ConocoPhillips in the past few years has limited large incentive travel events, Stanford said. "We've cut back on the number of attendees that are qualified for incentive trips. They used to be a lot larger and in the last couple years we've really scaled that back. It's partly because of the cost of the actual award and the trip going out, but also the cost of travel," she said.
Lisa Gray, travel and meetings manager at pharmaceutical and biotechnology company Chiron Corp., said the Emeryville, Calif.-based company only holds one large-scale event per year, and the cost depends directly on the budget. Gray said she usually stays with her preferred meeting hotel chain, but she has not signed multi-year deals for her annual event. The event cost is set more by the parameters of the meeting than the ability to negotiate more effective savings.
"We're still driven by location. In my experience with Chiron, they change location, so the meeting space requirements change and you can't continue to have it at the same hotel," Gray said.
Hyatt's D'Agostino said demand for multi-year, multi-meeting contracts is greatest among associations.
"One of the reasons for that is associations by their bylaws tend to be able to book a timeframe, such as the first week in May, so they can plan further ahead. Corporations are a little bit more all over the board," he said.

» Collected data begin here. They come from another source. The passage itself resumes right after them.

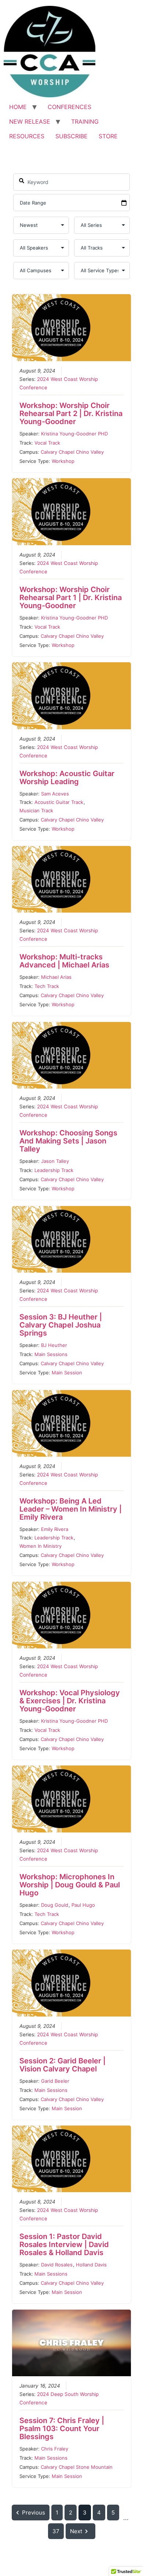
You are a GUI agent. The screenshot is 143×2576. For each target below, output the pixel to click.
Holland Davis (91, 2265)
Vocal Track (47, 443)
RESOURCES (26, 136)
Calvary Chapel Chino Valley (72, 452)
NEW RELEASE (29, 121)
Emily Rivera (54, 1529)
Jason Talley (55, 1161)
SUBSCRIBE (71, 136)
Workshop (63, 461)
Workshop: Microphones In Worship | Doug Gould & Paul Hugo (69, 1884)
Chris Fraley (54, 2449)
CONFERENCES (69, 107)
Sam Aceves (55, 794)
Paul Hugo (83, 1905)
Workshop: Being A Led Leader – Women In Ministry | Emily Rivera (70, 1509)
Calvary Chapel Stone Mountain (77, 2467)
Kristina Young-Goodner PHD (74, 434)
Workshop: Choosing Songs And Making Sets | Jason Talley (68, 1140)
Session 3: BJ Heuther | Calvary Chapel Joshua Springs (60, 1325)
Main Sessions (50, 1354)
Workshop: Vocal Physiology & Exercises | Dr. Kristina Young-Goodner (69, 1700)
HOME (18, 107)
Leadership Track (53, 1170)
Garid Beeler (55, 2081)
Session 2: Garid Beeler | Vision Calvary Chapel (62, 2064)
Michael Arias (56, 977)
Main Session (67, 1372)
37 (55, 2531)
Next (76, 2531)
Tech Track (46, 986)
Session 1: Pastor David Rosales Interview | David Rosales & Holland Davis (64, 2244)
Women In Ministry (40, 1546)
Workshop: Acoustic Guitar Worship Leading (66, 777)
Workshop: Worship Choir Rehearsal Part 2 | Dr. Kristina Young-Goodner (70, 413)
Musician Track (36, 810)
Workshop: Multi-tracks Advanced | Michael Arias (64, 960)
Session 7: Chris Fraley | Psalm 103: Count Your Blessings (61, 2428)
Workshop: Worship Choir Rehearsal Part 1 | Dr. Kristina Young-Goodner (70, 597)
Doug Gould (54, 1905)
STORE (108, 136)
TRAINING (85, 121)
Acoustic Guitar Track (58, 802)
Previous (33, 2512)
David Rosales (57, 2265)
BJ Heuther (54, 1345)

Corporate lead times for meetings, even large events, are becoming shorter, he added, but the multi-meeting incentive deal can be a needed push for corporations to plan ahead.
"As the economy is ramping back up, our hotels are getting busier, occupancies are getting higher and rates are rising," D'Agostino said. "This is putting it in front of them to plan ahead and get what they want now, because they're not going to have the luxury next year of everything being available."
Corporations also are much more likely to choose the master account credit incentive over a waived attrition fee in the Hyatt offer, he said. "Most of the corporations we spoke to told us that attrition is really not an issue. Employees show up because they have to be there. With associations, it's not that way," D'Agostino said. "They're trying to track their members and they don't have control over them like corporations do."
Terri Carlton, manager of meeting services and corporate travel for Chicago-based BlueCross BlueShield Association, said her firm holds about 20 large meetings per year.
"People are watching the budgets on the larger meetings," Carlton said, adding that some budgets have been tightened. Food and beverage at some events has been scaled back, and a simple continental breakfast might replace a more elaborate offering.
BlueCross BlueShield handles some government meetings, Carlton said, which can be easier to plan ahead for.
"On those, we've been fortunate to know what the agenda will be and they are going out for multi-year bookings to get better rates," she said.
Carlton said that hotel chains also are building larger properties, so the firm has greater control over site selection when planning a large event. "We're looking in Arizona in July," she said.